Print this page

Kedudukan Ahlul Bait dan Perampasan Hak Ali as

Rate this item
(0 votes)
Kedudukan Ahlul Bait dan Perampasan Hak Ali as

 

Tragedi Asyura tidak dilakukan oleh musuh-musuh al-Quran dan Ahlul Bait, tetapi para pelakunya adalah orang-orang Muslim yang haus kekuasaan. Oleh sebab itu, penting untuk diketahui kapan peristiwa itu dimulai dan siapa saja pelakunya.

Sebelumnya sudah dijelaskan bahwa para tokoh Saqifah melakukan gerakan-gerakan terencana untuk merebut kekuasaan dari Ahlul Bait pasca wafatnya Rasulullah Saw. Kita juga sudah mengetahui berbagai hadis dan kesaksian para khalifah tentang kedudukan tinggi Ahlul Bait Nabi, terutama Imam Ali as.

Lalu, mengapa para tokoh Saqifah tetap mengabaikan semua realitas meskipun ada banyak riwayat yang berbicara tentang keutamaan Ahlul Bait.
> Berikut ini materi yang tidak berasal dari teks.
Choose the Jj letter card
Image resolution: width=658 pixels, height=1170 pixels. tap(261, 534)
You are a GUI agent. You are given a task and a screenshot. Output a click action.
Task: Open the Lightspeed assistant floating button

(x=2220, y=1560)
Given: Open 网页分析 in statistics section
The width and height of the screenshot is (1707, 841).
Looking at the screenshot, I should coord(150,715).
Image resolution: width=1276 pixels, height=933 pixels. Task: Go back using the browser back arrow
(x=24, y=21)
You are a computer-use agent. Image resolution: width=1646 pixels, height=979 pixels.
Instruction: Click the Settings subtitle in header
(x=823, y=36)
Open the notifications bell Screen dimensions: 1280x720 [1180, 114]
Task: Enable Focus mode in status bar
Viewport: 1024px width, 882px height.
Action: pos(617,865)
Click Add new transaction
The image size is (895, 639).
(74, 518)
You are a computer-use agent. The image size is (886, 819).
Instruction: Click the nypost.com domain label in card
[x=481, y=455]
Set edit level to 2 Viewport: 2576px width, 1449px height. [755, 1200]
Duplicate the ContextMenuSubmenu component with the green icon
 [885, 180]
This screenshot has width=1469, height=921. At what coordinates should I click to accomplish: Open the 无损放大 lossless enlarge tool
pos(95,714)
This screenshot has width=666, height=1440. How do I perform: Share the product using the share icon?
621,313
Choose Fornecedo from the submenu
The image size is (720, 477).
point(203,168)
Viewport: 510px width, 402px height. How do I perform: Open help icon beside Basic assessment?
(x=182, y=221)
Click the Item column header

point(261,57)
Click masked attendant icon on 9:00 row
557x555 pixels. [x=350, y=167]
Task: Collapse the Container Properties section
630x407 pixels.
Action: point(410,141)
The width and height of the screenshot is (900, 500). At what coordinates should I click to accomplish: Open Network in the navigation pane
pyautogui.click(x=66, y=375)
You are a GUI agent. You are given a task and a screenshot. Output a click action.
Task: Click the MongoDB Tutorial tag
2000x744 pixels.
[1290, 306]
Mereka sendiri juga mengakui kelayakan, kepatutan, dan keunggulan Imam Ali as untuk posisi imamah dan pemimpin umat Islam. Para tokoh Saqifah dengan sebuah skenario licik menyingkirkan Imam Ali as dari hak sahnya selama 25 tahun.

Sekarang kita akan menukil ayat-ayat al-Quran yang berbicara tentang kedudukan Ahlul Bait sehingga menjadi jelas bahwa para pembangkang tidak hanya melawan perintah Nabi Saw, tetapi juga menolak tunduk pada perintah Allah. Mereka memilih sebuah jalan yang tidak diridhai oleh Allah dan Rasul-Nya.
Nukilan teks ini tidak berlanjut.